» Exercise aim:
Your answer should be each line of the entries that contains the word "header", copied in full.

» Source data:

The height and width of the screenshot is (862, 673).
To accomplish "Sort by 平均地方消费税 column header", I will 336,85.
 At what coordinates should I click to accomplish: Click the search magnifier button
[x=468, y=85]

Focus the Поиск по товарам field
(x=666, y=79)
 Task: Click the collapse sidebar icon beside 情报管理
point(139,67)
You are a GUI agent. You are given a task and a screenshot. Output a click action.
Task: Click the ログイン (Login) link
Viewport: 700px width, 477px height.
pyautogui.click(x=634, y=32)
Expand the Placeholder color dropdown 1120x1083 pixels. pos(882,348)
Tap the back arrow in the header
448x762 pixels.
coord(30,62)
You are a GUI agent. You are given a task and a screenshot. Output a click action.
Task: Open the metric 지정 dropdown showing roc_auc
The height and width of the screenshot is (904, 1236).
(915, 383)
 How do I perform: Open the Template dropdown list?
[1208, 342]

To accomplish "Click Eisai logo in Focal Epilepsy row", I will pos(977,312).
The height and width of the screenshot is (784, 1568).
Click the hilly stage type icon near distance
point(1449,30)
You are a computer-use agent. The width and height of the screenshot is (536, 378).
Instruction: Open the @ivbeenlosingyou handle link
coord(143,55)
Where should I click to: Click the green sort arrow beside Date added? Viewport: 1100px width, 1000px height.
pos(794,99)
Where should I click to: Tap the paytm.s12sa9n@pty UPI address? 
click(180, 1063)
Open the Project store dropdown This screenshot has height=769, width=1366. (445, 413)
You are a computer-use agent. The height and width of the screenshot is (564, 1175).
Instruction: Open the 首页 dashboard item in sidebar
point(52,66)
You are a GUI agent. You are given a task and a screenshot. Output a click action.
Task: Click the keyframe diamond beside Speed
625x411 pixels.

» Exercise result:
To accomplish "Sort by 平均地方消费税 column header", I will 336,85.
Tap the back arrow in the header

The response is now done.